Saturday, August 22, 2009

Chimneys - sometimes you just have to have fun.



Richard Raffin started me off on these "chimneys". This tall one has only dried for about three days and already it has quite the curve. I am wondering whether it will continue to stand up? The wood is oriental elm which moves more than any other wood I have ever worked with.

I have made several as you can see in the bottom picture. I turn them into cylinders and then keep them in a bucket of water to keep them from drying till I can get around to the hollowing process using a Forstner drill bit on an extension (or two).

Nelson came around yesterday and he had a go at making one too. There is a fair bit of learning in the process. The "normal" spindle turning tools do not work that well of course because the grain runs cross wise to the length. The drilling process is a bit tardy due to all the clamping and unclamping that has to occur since one does not want to build up too many shavings in the hole or the drill will be impossible to retrieve. Of course the wet sanding is quite messy but fun when well protected in my recycled raincoat shopcoat.

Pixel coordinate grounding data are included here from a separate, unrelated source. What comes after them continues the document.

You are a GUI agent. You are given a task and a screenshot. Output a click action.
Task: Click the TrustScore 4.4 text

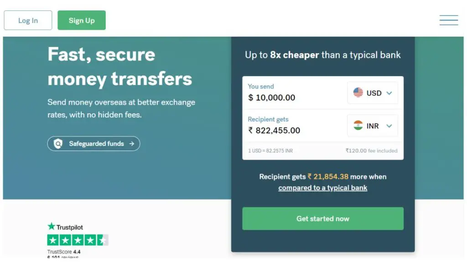coord(64,252)
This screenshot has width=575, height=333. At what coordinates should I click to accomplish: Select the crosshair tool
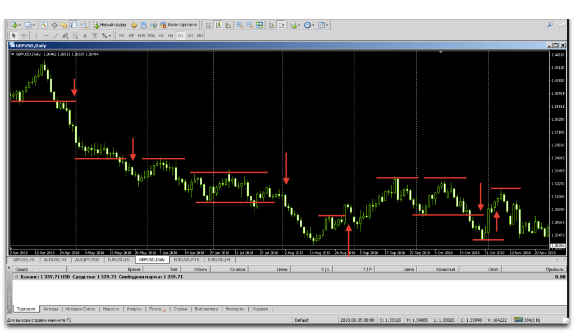point(24,35)
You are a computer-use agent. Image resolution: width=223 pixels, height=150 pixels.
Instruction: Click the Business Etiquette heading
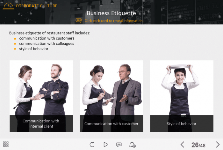pos(112,13)
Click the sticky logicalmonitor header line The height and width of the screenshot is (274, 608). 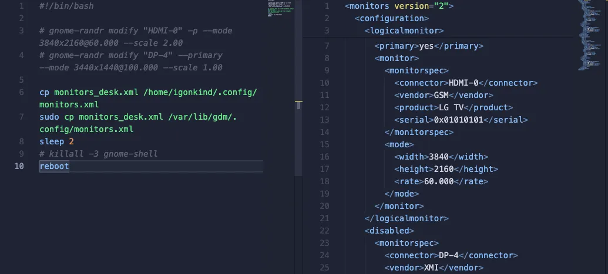[x=404, y=31]
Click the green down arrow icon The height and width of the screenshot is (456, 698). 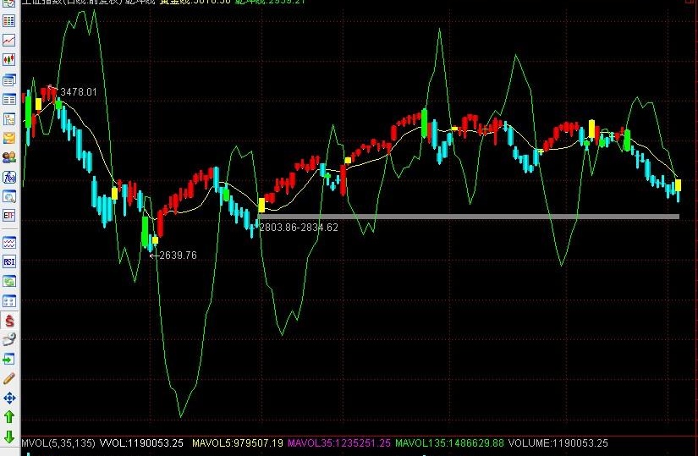click(9, 437)
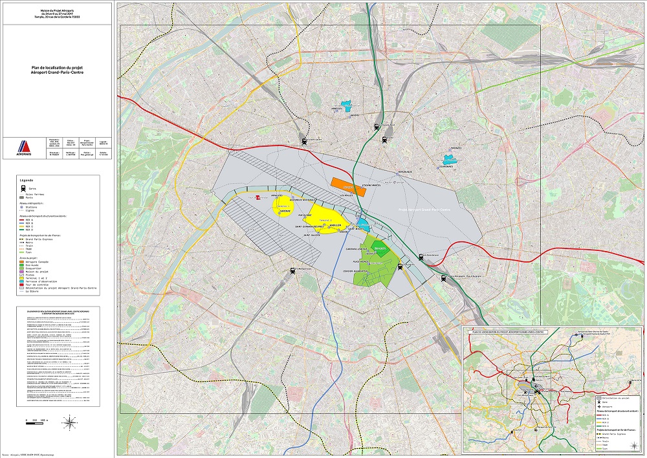The image size is (647, 458).
Task: Click the red control tower marker on the map
Action: pos(258,197)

Of course the usual question from MIL (Mother In Law)
"What do you put in them?"
"What are they for?"
"They look like they would make good weapons."

I told her I was making wooden condoms and the big ones were for asses er donkeys.

Sometimes you just have to have fun on the lathe and forget what you are making and especially what you are making it for...





Reminds me somewhat of the "Shopclass as Soulcraft" treatise which seems to be a recurring theme these days. Can't hear enough of that though. Here is an exerpt:
High-school shop-class programs were widely dismantled in the 1990s as educators prepared students to become “knowledge workers.” The imperative of the last 20 years to round up every warm body and send it to college, then to the cubicle, was tied to a vision of the future in which we somehow take leave of material reality and glide about in a pure information economy. This has not come to pass. To begin with, such work often feels more enervating than gliding. More fundamentally, now as ever, somebody has to actually do things: fix our cars, unclog our toilets, build our houses.

Maybe Matthew Crawford should do an article on Wood Turning as Soul Learning. Has a nice ring to it?

1 comment:

  1. missed the "donkeys" at first reading- glad you added that!